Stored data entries
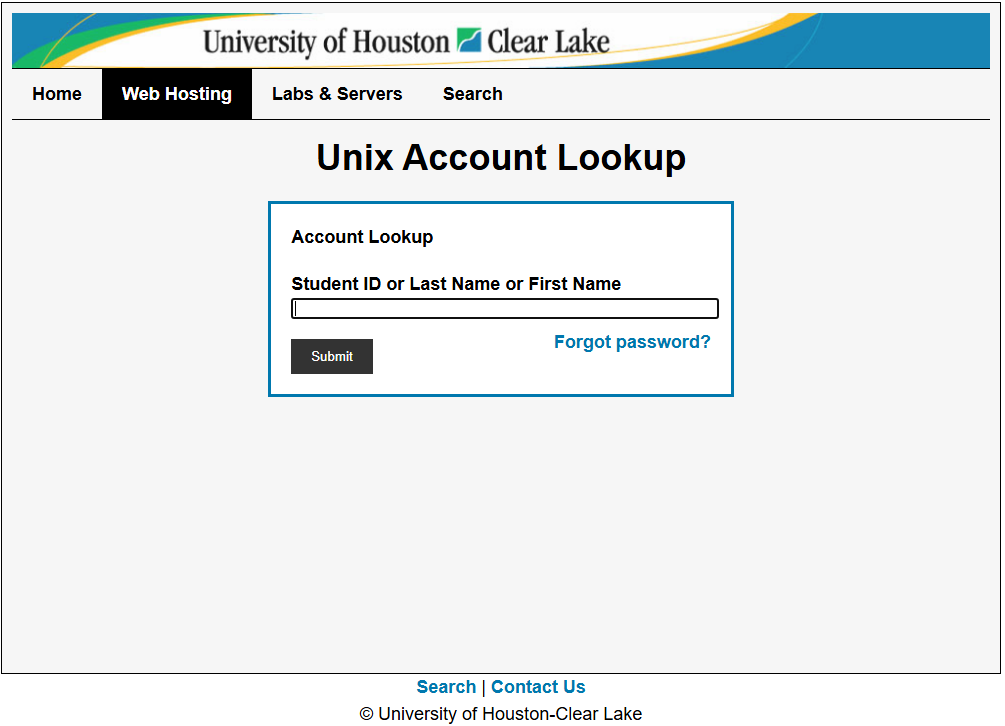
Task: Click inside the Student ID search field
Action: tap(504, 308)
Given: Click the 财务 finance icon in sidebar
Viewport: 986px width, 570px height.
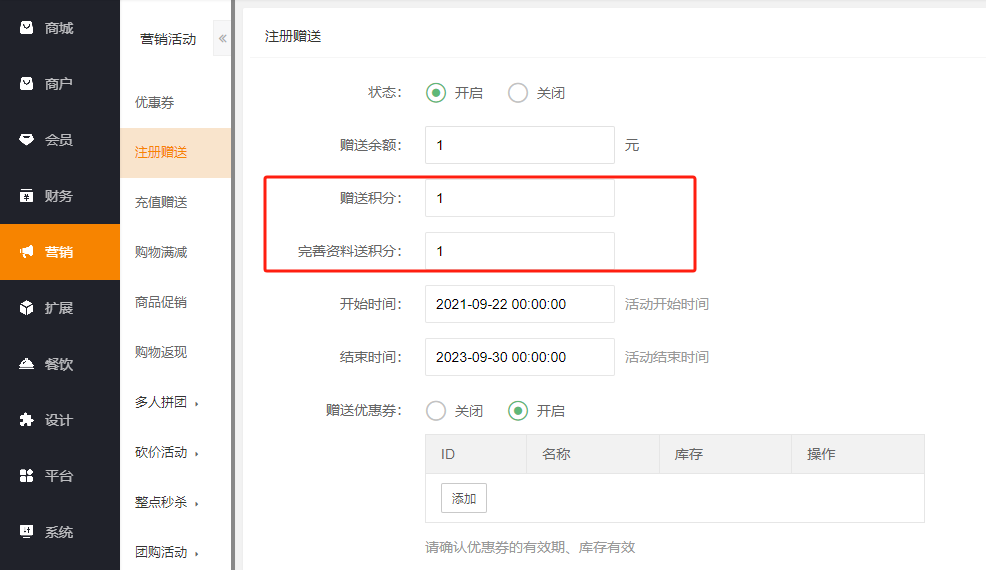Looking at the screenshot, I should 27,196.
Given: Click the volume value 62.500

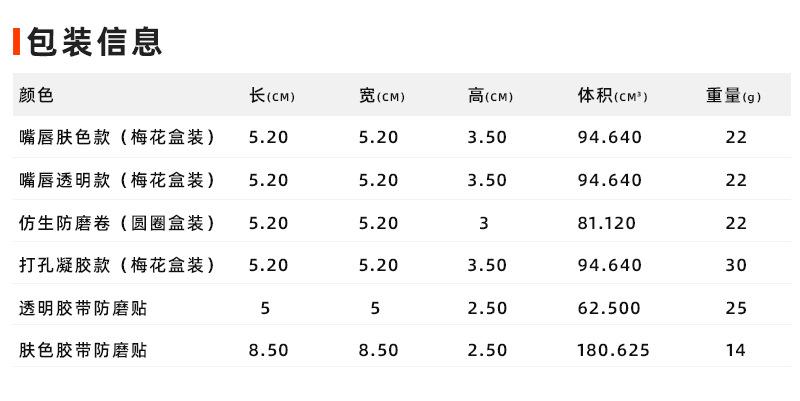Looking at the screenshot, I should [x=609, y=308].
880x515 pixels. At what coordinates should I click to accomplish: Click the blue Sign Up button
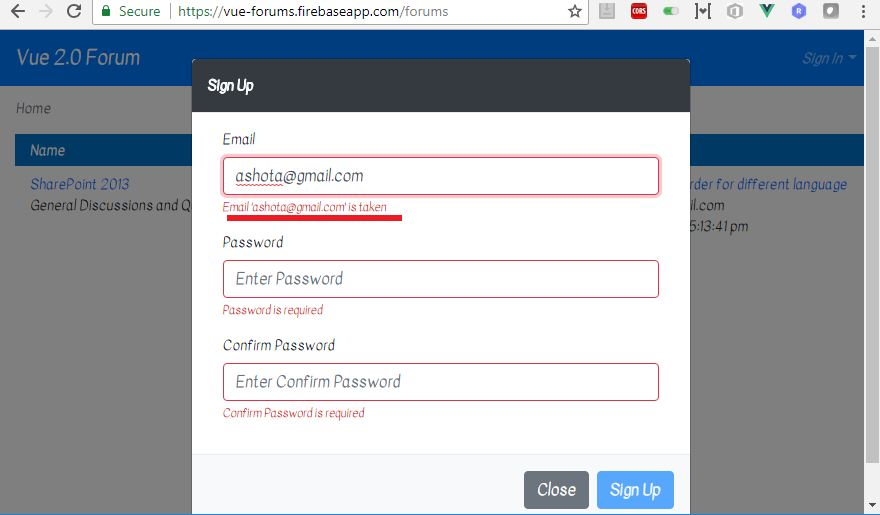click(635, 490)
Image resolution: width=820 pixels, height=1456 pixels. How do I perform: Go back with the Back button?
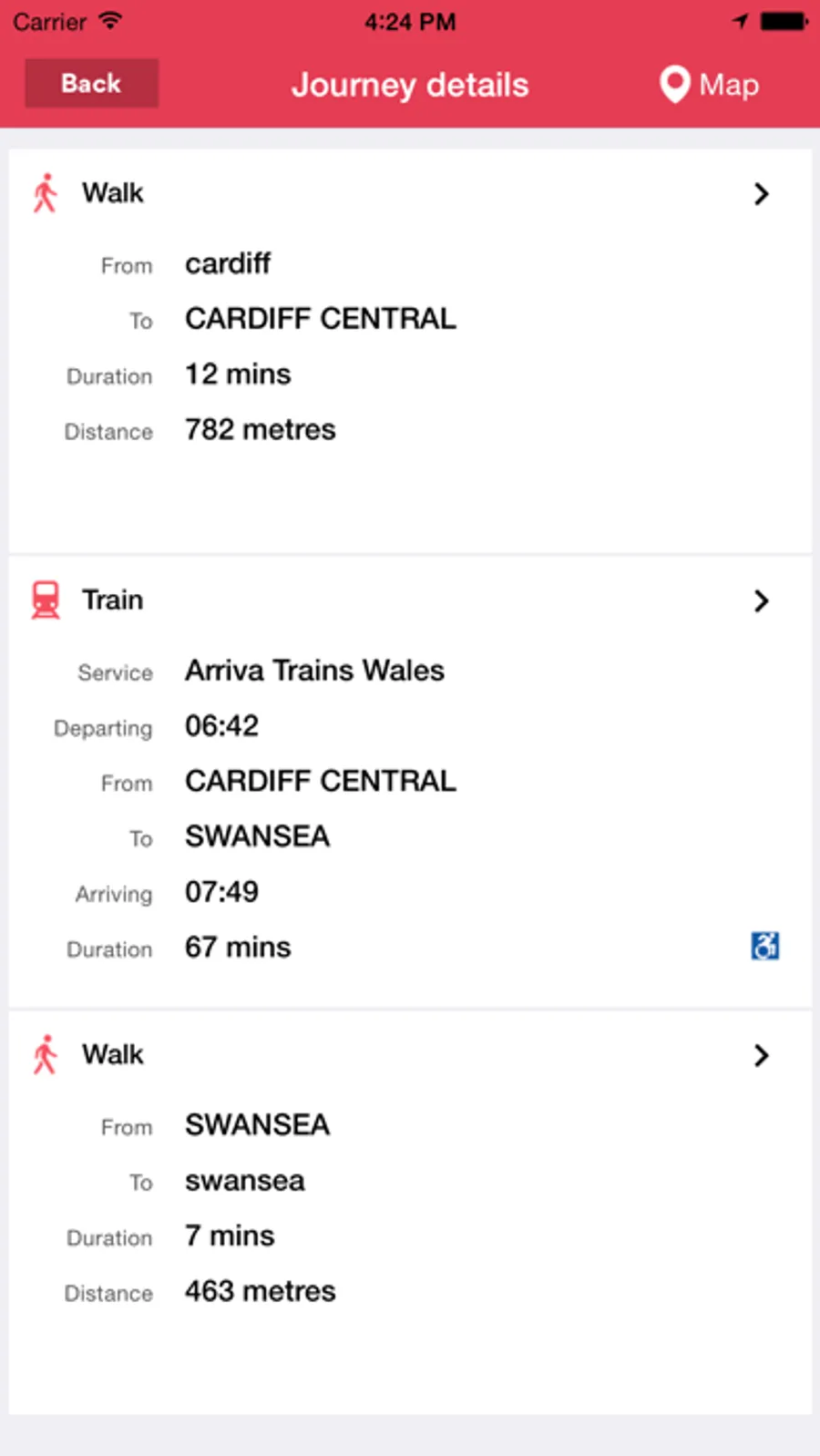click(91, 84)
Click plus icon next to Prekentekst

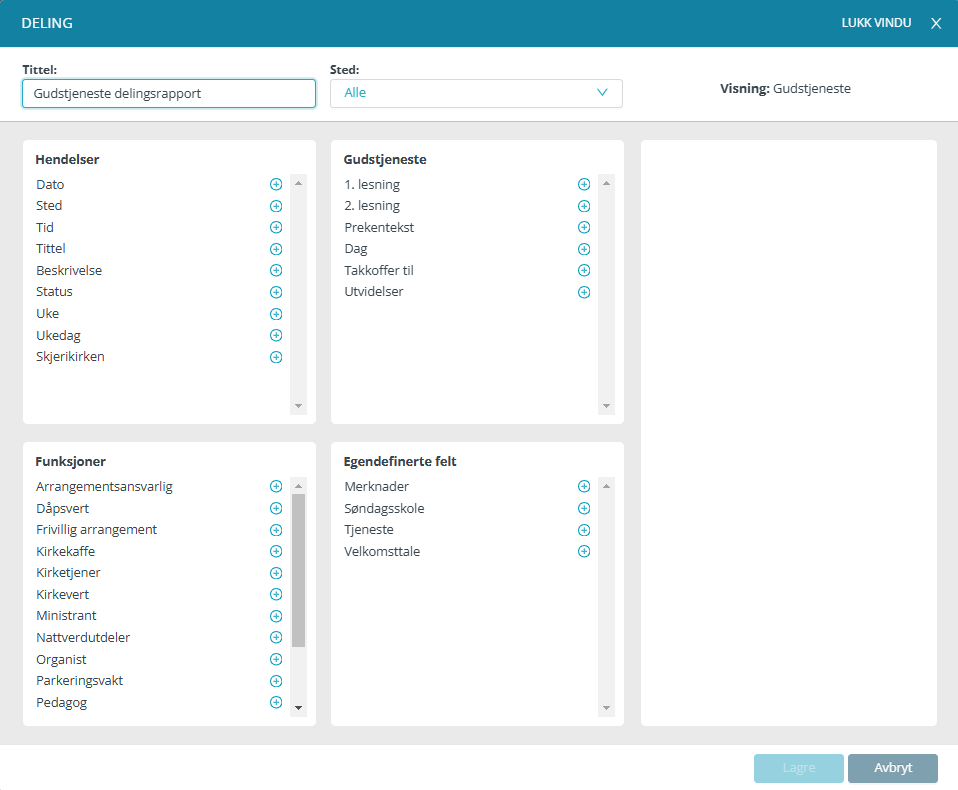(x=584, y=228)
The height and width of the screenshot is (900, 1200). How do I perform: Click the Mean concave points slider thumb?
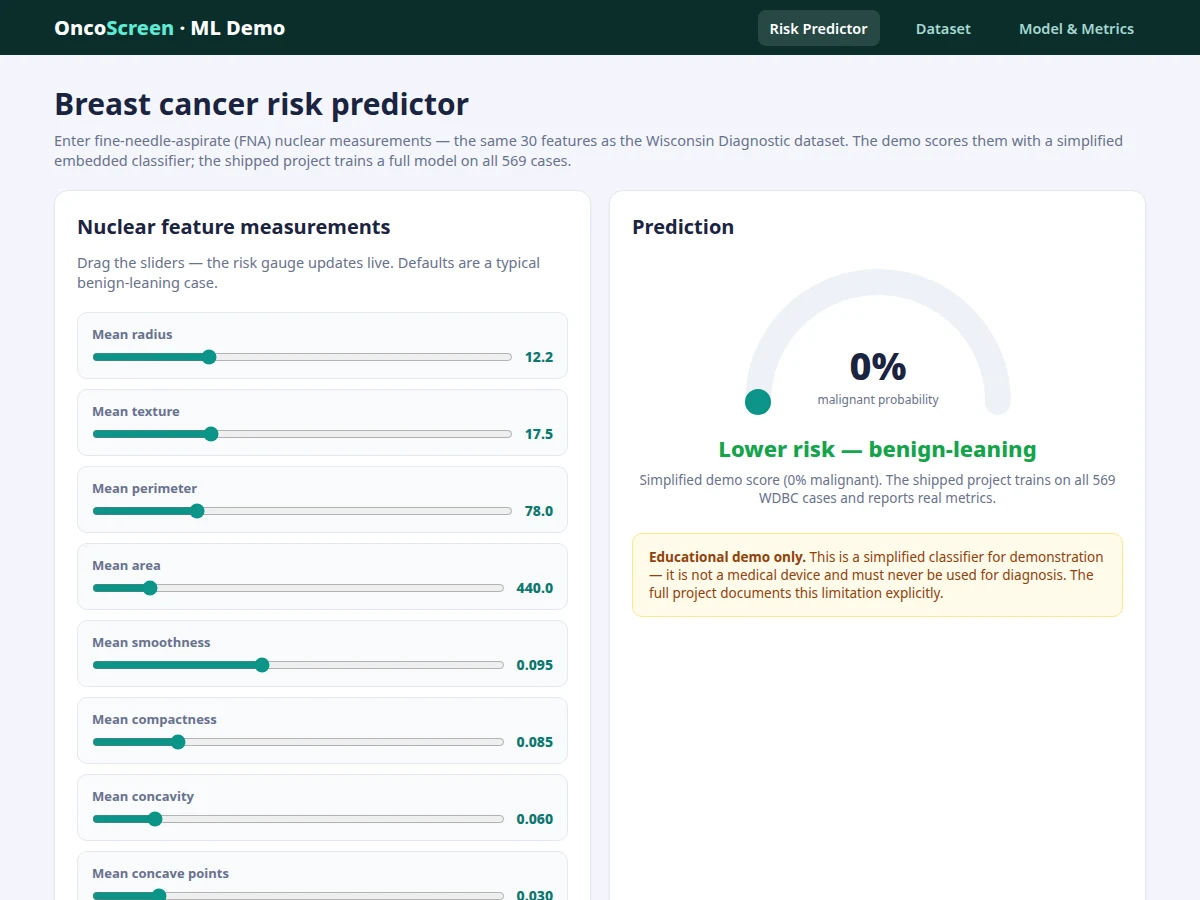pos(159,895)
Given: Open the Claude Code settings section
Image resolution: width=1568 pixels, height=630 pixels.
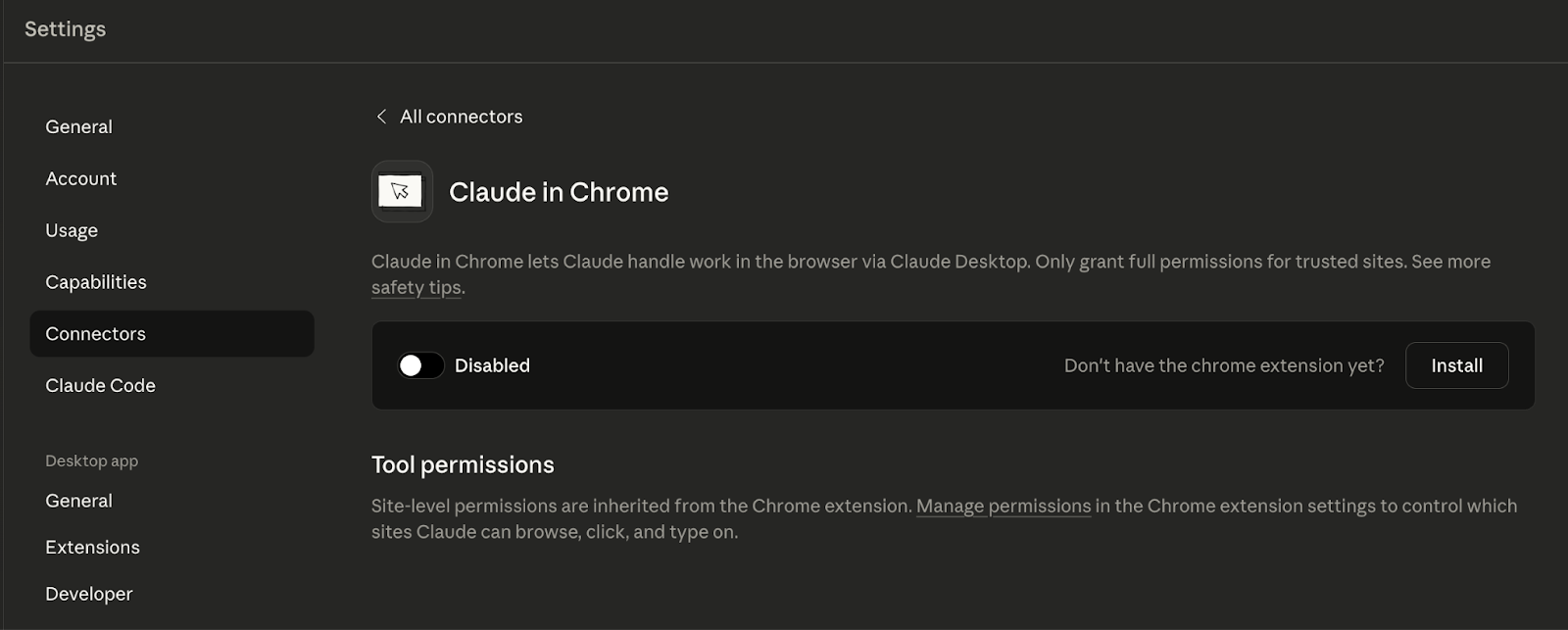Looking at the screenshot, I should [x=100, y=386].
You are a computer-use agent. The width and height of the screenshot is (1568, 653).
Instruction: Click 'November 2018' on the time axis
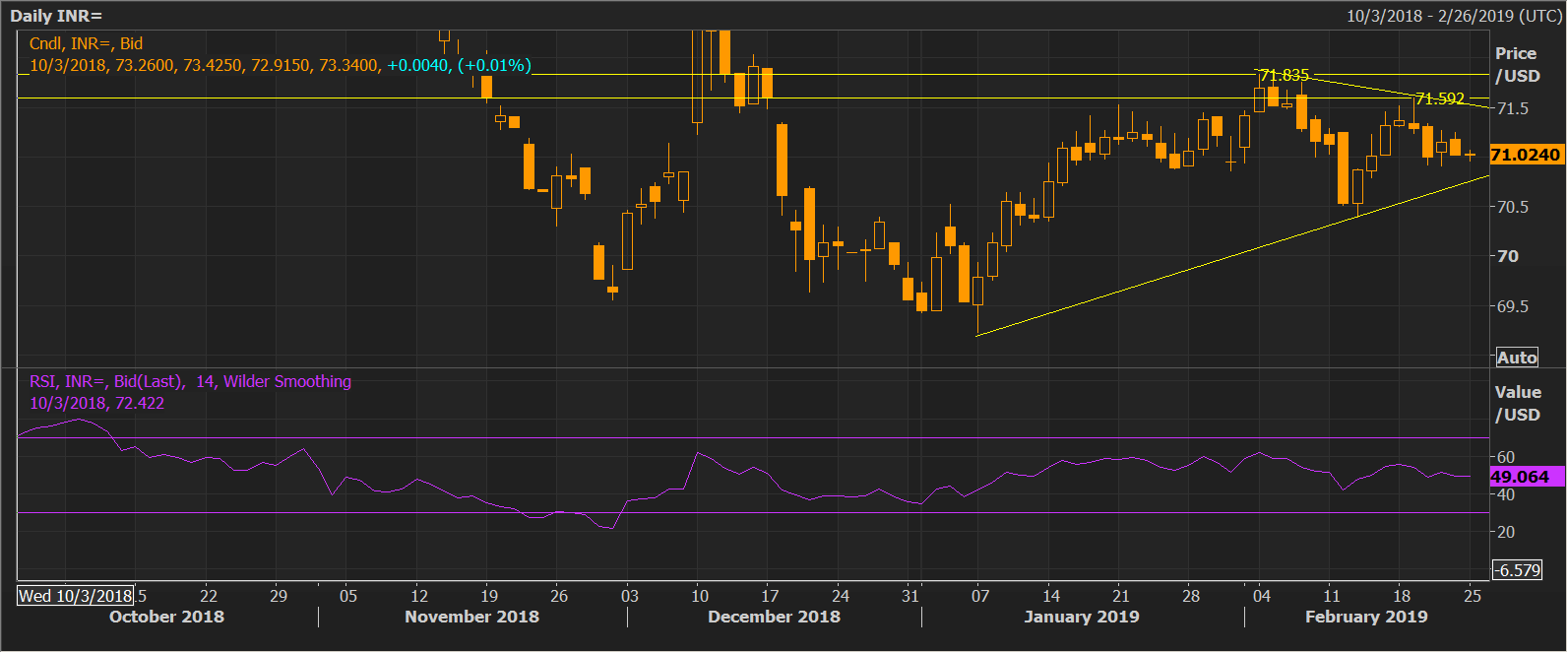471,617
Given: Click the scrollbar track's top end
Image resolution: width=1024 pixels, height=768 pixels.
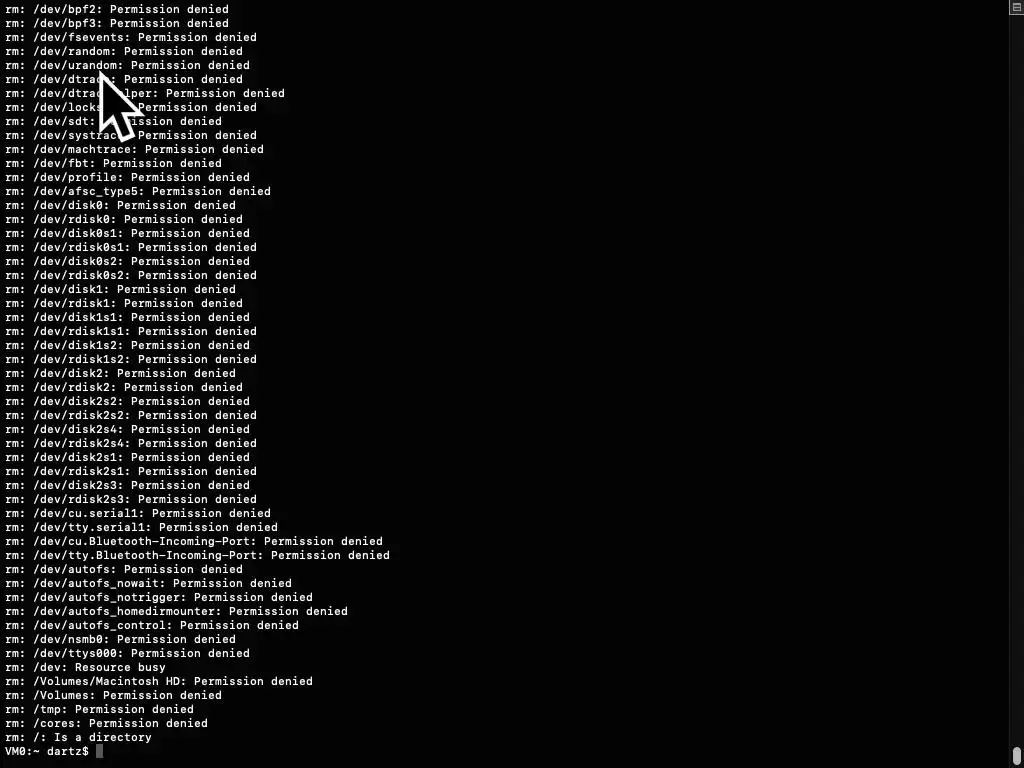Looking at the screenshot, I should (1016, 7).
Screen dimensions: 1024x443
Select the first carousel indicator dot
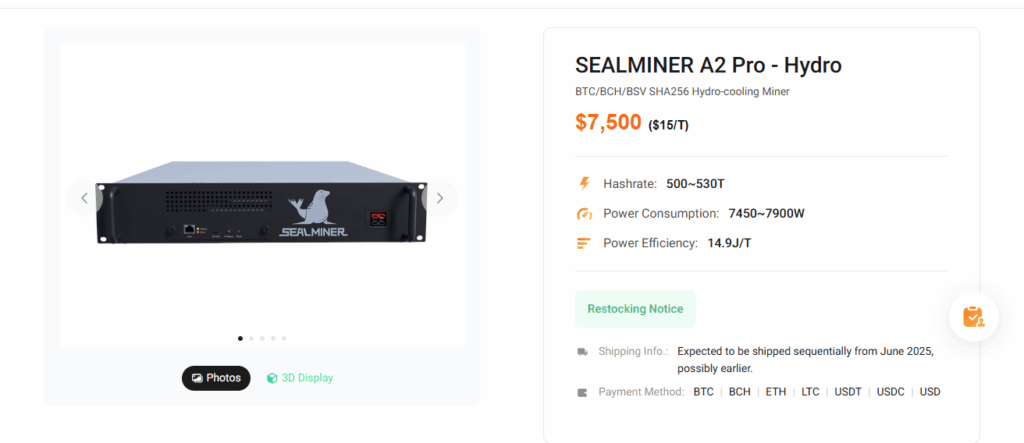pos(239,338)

EXERCISE DETAILS -
Every line from the line containing "Click plus icon next to Prekentekst" through the last line above is to be printed exactly. Pictures are not copied.

RESPONSE AREA -
Click plus icon next to Prekentekst

(x=584, y=228)
The height and width of the screenshot is (900, 1200). How do I perform: Click the Mean concave points slider thumb?
pos(159,895)
Given: Open the Claude Code settings section
Image resolution: width=1568 pixels, height=630 pixels.
Looking at the screenshot, I should [x=100, y=386].
You are a computer-use agent. The width and height of the screenshot is (1568, 653).
Instruction: Click 'November 2018' on the time axis
471,617
Given: Click the scrollbar track's top end
Image resolution: width=1024 pixels, height=768 pixels.
Looking at the screenshot, I should (1016, 7).
Screen dimensions: 1024x443
Select the first carousel indicator dot
pos(239,338)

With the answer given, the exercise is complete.